═══ DOCUMENT SEGMENT ═══

A: I don’t want to name names but I will tell you that in any community we will find provider systems that have created their own Medicaid HMOs, so when you start looking at this, many have assets that could be put together to help forge an ACO. But in the context of healthcare in the United States, it’s still really a small number. Even what the government is saying about the ACO problem, if it's successful, is 4 million patients in the program during the next five years. Even their own numbers suggest it’s not a huge part of the strategy. For an ACO to be successful, you can’t have an ACO for each payer. You really need one infrastructure, one set of quality rules and incentives for all payers. And aligning the payers around a single way of doing business is a really difficult thing to do.
Q: As CMS moves in to the next round of sorting out the ACO regs, do you expect them to soften a bit?
A: I do, because I think the government is really committed to this and I think they’ll soften. I also think that despite all the criticism – and a lot of it justified – there’s a significant appetite on the part of the healthcare community to rethink the delivery system. If it softens a little, there is a receptivity out there to people restructuring how they do business.
Q: What are the challenges and opportunities unique to states rather than private providers?
A: States have a significant role. The business of insurance is, of course, regulated by states. If ACOs end up being risk-taking organizations, that triggers regulatory oversight by the state. Some of the shared savings programs aren’t structured in a way that they’re taking risk but I think as people look at this there’s an expectation that, over time, that ACOs may become risk-bearing entities and, you know, that brings issues about capitalization and reserves.

═══

§ **WHAT THE TASK REQUIRES**:
In the interview about ACOs, how many patients does the government expect in the program over the next five years if it succeeds? Rely only on the interview above.

═══ INFORMATION SHOWN ═══

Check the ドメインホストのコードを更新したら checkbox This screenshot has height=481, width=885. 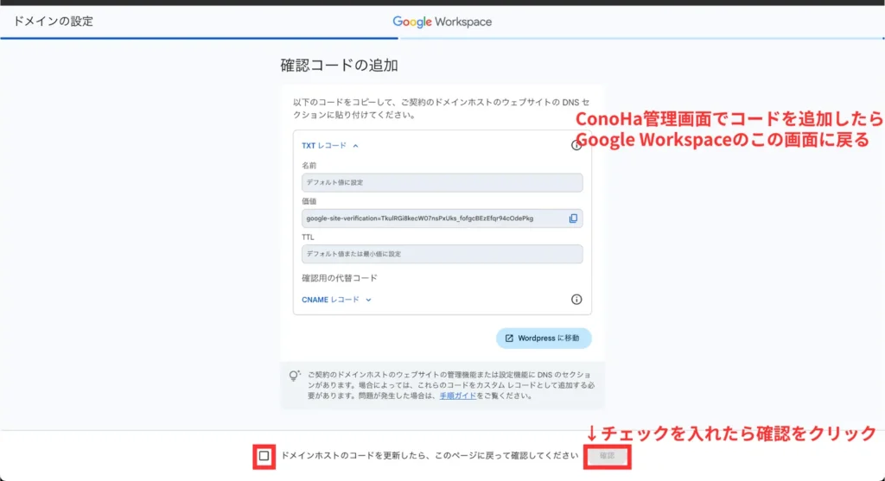[264, 455]
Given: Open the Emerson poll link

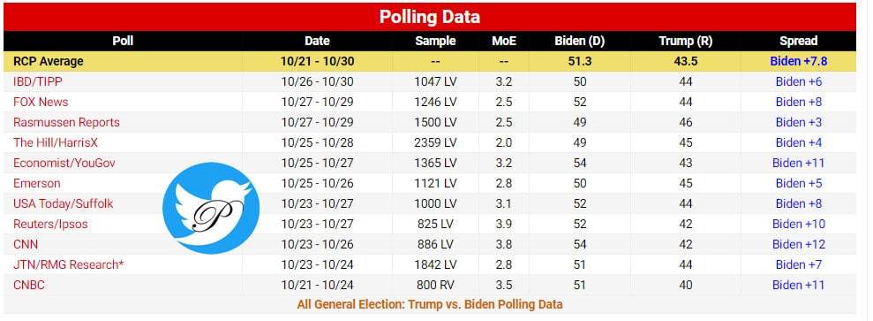Looking at the screenshot, I should [x=37, y=183].
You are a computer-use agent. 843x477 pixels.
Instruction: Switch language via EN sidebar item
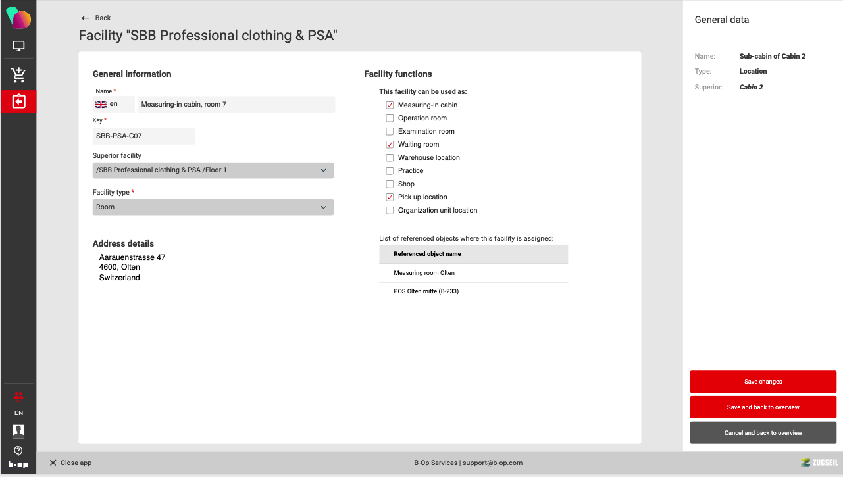[x=18, y=413]
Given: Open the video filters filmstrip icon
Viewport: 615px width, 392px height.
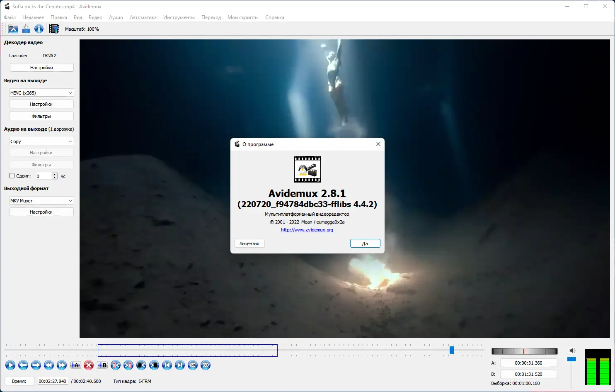Looking at the screenshot, I should click(x=54, y=29).
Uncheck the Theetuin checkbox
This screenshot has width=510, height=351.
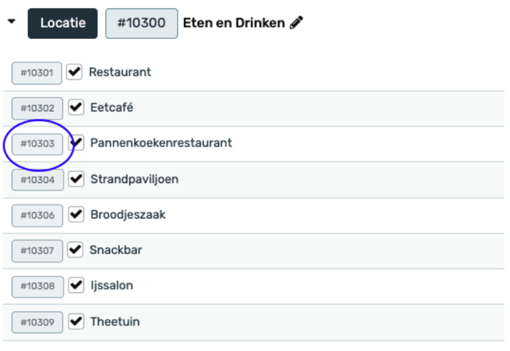click(x=77, y=322)
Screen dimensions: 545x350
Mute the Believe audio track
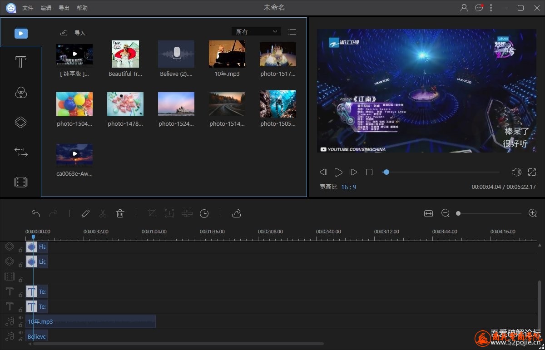click(x=20, y=333)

═══

§ **REPLY**:
4 million patients.